The S&P/ASX 200 Index (ASX: XJO) is taking a tumble on Monday, down 0.6%.
The big retrace comes after the benchmark index finished up an impressive 1.3% on Friday and 0.5% on Thursday.
Which again highlights why, as long-term investors, we shouldn't be too focused on the daily moves.
Nonetheless, it's certainly a big turnaround from Friday's bullish trading on the ASX 200.
So, what going on?
Why is the ASX 200 tumbling today?
The Aussie market is following in the footsteps of US markets, as is often its wont.
On Friday, all the major US indexes finished deep in the red, after also posting hefty gains the prior trading day.
The S&P 500 Index (SP: .INX) closed Friday down 1.2% on Friday. The tech-heavy Nasdaq Composite Index (NASDAQ: .IXIC) tumbled 1.6%.
We're seeing that trend mirrored here, with the S&P/ASX All Technology Index (ASX: XTX) – which also contains smaller tech stocks outside the ASX 200 – down 1.7%.
There's no real bombshell to explain the big shift in sentiment.
But the US Federal Open Market Committee (FOMC) is set to announce its next interest rate decision in the ongoing battle with inflation on Wednesday (Thursday morning Aussie time). And with a few days of outsized gains behind us, it looks like there's some money being taken off the table today by jittery investors.
Consensus estimates overwhelmingly expect the Fed will keep rates on hold at the current 5.25% to 5.50% range.
In fact, the CME FedWatch Tool, futures are factoring in 99% odds of a Fed pause this week. Futures indicate 70% odds the central bank will also hold rates tight at the following meeting, on 1 November.
Interestingly, many economists disagree.
Perhaps throwing up some headwinds for US stocks and the ASX 200 is sentiment reflected by this survey of economists by the Financial Times (courtesy of the AFR).
More than 40% of surveyed economists said they believe the Fed will hike rates at least two more times before getting the inflation genie back in the bottle.
According to Julie Smith, professor of economics at Lafayette College:
Some of the signals that we're getting are that policy isn't that tight… It doesn't seem like there is enough pullback from consumers to slow the economy, and I think that's really the issue.
What else is pushing and pulling on markets?
It's also important to remember just how high interest rates have already gone over the past 18 months.

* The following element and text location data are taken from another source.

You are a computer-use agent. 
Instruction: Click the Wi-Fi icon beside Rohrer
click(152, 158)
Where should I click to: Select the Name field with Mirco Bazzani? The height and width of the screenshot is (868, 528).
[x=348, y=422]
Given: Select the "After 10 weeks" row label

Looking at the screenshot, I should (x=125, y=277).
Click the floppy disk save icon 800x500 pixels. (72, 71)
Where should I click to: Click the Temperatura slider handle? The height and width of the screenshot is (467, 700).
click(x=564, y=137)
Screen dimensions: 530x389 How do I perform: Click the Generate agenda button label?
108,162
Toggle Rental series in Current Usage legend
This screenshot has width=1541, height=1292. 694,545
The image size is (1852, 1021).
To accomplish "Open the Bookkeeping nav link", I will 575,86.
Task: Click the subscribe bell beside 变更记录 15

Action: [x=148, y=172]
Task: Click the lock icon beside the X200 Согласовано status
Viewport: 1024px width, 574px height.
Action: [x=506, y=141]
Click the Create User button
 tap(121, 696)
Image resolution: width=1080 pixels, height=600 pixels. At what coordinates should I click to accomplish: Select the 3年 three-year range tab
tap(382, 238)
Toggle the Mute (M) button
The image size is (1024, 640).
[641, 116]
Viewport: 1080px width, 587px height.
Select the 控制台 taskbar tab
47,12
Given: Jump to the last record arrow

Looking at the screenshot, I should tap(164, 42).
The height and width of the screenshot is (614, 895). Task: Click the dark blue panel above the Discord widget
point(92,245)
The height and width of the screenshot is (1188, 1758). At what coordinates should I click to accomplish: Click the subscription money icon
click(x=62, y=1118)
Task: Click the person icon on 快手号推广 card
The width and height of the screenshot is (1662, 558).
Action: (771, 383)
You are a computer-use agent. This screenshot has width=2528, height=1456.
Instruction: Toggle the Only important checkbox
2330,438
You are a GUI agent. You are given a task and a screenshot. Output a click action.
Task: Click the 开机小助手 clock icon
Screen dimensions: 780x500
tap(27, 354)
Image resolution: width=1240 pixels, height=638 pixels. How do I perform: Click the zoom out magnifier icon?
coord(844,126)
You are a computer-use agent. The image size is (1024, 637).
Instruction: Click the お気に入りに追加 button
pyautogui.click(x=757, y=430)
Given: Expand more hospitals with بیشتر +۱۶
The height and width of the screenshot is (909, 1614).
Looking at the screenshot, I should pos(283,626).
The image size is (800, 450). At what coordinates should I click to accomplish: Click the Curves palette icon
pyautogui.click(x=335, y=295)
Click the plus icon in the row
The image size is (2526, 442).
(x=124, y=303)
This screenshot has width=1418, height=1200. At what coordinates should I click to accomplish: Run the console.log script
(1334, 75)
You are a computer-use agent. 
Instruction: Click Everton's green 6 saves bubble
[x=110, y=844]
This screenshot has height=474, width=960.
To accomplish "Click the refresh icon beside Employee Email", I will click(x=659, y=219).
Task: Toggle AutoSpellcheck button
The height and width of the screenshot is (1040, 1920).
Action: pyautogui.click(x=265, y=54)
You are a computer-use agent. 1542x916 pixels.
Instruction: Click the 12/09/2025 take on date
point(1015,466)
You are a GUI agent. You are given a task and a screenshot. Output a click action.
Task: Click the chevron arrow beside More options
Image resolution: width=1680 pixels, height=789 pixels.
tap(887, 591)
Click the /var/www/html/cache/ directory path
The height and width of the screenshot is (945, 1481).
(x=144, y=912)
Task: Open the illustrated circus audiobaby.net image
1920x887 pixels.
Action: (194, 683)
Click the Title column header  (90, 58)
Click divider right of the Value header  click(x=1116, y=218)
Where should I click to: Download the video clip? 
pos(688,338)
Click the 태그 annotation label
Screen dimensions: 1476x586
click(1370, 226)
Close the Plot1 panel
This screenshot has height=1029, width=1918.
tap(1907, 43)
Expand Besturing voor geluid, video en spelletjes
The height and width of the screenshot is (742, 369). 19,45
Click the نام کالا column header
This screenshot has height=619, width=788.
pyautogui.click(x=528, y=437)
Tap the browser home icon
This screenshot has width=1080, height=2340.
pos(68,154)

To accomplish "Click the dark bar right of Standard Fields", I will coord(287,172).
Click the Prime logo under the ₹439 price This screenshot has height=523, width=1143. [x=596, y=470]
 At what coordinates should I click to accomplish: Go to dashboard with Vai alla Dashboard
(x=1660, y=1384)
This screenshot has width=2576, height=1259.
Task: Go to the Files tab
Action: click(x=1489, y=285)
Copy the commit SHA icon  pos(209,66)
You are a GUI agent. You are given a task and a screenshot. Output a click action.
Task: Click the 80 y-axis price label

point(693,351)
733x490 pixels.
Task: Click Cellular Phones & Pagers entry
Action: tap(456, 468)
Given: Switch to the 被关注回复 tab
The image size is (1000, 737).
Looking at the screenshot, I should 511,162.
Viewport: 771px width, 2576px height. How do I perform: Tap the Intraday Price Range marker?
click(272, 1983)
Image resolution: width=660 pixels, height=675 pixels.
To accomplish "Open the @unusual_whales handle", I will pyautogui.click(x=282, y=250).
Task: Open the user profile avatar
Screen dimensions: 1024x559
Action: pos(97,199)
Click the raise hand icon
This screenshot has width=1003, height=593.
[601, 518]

Money market funds are now offering yields of more than 5%, with a lot less risk than investing in ASX 200 shares.
With yields on the rise from virtually zero in early 2022, some US$1 trillion has already poured into global money market funds so far in 2023.
Atop the more attractive yields, the rush into cash funds is also likely being fuelled by investor nerves in these uncertain times.
Yet while 5% interest isn't bad, it's well below the 12% one-year returns delivered by the S&P/ASX 200 Gross Total Return Index (ASX: XJT), which includes reinvested dividends.
And it's not even close to the 21% one-year gains posted by the ASX All Tech Index.
While long-term investors may be watching their portfolio dip today, once the broader jitters settle and some of that trillion-plus dollars returns to the stock markets, that cash pile could fuel a big rally.
That's a rally investors waiting on the sidelines too long will likely miss out on.